EatingWell Nutrition and Recipe Guidelines (Page 2)
Table of Contents:
The Nutritional Analysis
EatingWell conducts a complete nutritional analysis of all recipes using Food Processor SQL software (ESHA Research).
The nutrient content published in EatingWell Magazine and on eatingwell.com is similar to what is included on the Nutrition Facts panels of packaged foods. The following information is included: calories, total fat, saturated fat, monounsaturated fat, cholesterol, carbohydrate, total sugar, added sugars, protein, fiber, sodium and potassium. Numbers less than 0.5 are rounded down to 0; 0.5 to 0.9 are rounded up to 1.
We do not publish trans fat content because it would almost always be zero, as we do not use any ingredients containing partially hydrogenated oils.
When a recipe states a measure of salt or “to taste” we analyze the measured quantity. (Readers on sodium-restricted diets can reduce or eliminate the salt.) Occasionally a recipe will call for a “pinch” of salt; in this case we analyze the recipe with 1/16 teaspoon of salt. Recipes are tested with iodized table salt unless otherwise indicated. Kosher or sea salt is called for when the recipe will benefit from the unique texture or flavor. We assume that rinsing reduces the sodium in canned beans by 35 percent.
Butter is analyzed as unsalted. We do not include trimmings or marinade that is not absorbed. When alternative ingredients are listed, we analyze the first one suggested. Optional ingredients and garnishes are not included in our analysis.
While only a portion of the analysis for each recipe is published in EatingWell Magazine and on eatingwell.com, additional nutrient information is available upon request.
To help people eat in accordance with the USDA’s Dietary Guidelines and Food Guide Pyramid, EatingWell’s suggested portions generally are based upon standard serving sizes. For example, suggested servings for meat, poultry and fish are generally 3 to 4 ounces, cooked. A recommended portion of a starch-based side dish, such as rice or potatoes, is generally ½ cup. Vegetable side dishes are a minimum of ½ cup.
When a recipe provides 15 percent or more of the Daily Value (DV) of a nutrient, it is listed as a Nutrition Bonus. Daily Values—also used on Nutrition Facts labels—are benchmarks for adults eating 2,000 calories a day. To streamline information for our readers, we list Nutrition Bonuses only for nutrients that often are lacking in the American diet. These nutrients include: calcium, folate, iron, vitamin A, vitamin B12 and vitamin C.
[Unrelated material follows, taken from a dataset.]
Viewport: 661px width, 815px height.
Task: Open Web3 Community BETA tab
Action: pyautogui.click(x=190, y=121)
Omega-3 Bonus: Fish recipes (e.g., salmon, tuna, herring, trout, cod and mackerel) that provide more than 250 mg of omega-3 fats are identified with a Nutrition Bonus.
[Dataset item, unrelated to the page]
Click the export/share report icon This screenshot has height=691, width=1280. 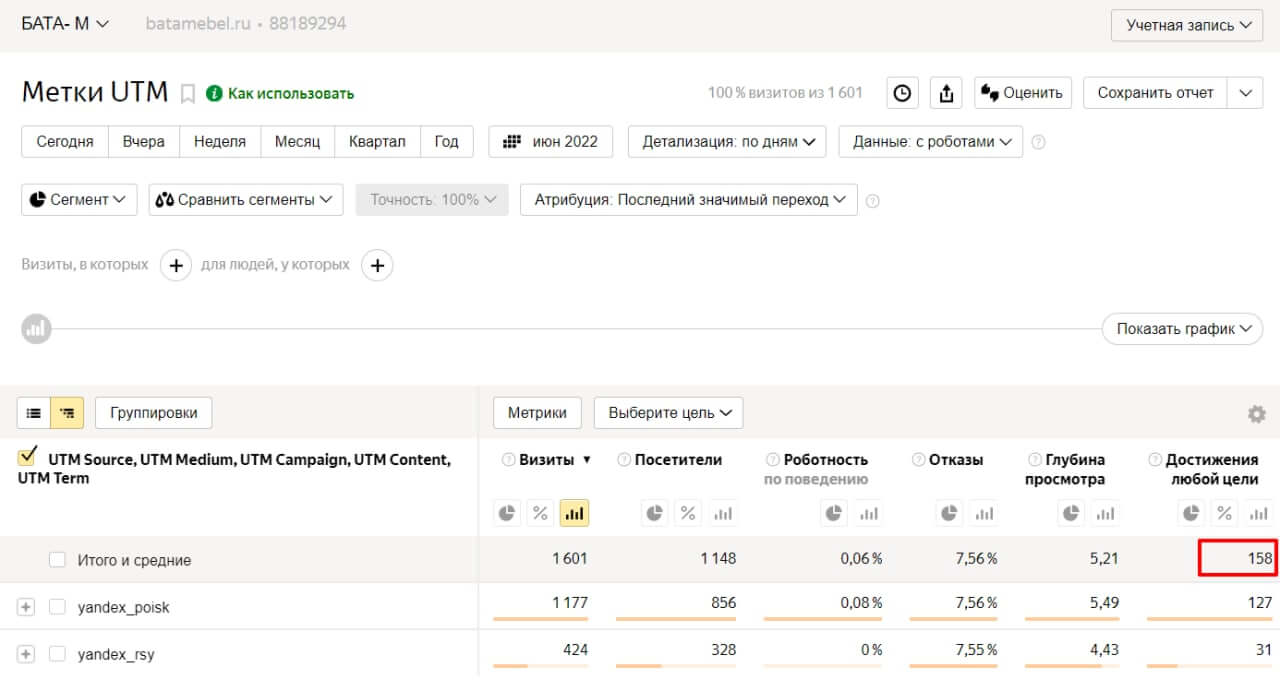tap(946, 93)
On a regular basis, EatingWell’s Nutrition Team reviews the current scientific literature to assess whether additional nutrients should be considered for Nutrition Bonuses.
Carbohydrate Servings and Food Exchanges
EatingWell calculates Carbohydrate Servings and Food Exchanges for all recipes, following the established protocols of the American Diabetes Association and the American Dietetic Association.
Carbohydrate Servings and Food Exchanges are listed as part of the nutrition information that accompanies each recipe on eatingwell.com. That information is not listed in the magazine due to space limitations.